**WHAT YOU HAVE TO DO**
Tally how many lines of the items below contain the string "with". Case counts, so give only that number.

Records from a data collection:
[START]

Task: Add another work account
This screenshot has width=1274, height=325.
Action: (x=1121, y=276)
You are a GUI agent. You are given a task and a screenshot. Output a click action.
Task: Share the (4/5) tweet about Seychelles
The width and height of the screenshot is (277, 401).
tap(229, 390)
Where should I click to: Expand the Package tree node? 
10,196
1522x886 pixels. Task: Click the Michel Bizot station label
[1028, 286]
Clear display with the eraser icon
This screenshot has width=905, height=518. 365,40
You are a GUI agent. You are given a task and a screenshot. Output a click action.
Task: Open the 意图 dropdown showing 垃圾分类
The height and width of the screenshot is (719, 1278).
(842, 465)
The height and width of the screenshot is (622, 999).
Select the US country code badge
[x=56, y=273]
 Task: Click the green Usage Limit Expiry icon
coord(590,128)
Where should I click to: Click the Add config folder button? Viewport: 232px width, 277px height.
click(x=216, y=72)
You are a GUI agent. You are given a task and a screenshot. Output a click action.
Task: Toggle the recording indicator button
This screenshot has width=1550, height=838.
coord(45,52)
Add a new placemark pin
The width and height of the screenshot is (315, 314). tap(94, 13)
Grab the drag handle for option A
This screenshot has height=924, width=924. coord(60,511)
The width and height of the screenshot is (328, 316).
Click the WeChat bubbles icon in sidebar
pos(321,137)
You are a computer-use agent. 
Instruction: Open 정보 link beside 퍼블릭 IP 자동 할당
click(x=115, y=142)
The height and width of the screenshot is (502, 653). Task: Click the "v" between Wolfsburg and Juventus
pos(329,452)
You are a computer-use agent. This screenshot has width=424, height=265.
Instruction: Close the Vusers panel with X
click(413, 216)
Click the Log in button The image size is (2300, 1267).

[END]

**EXPECTED ANSWER**
2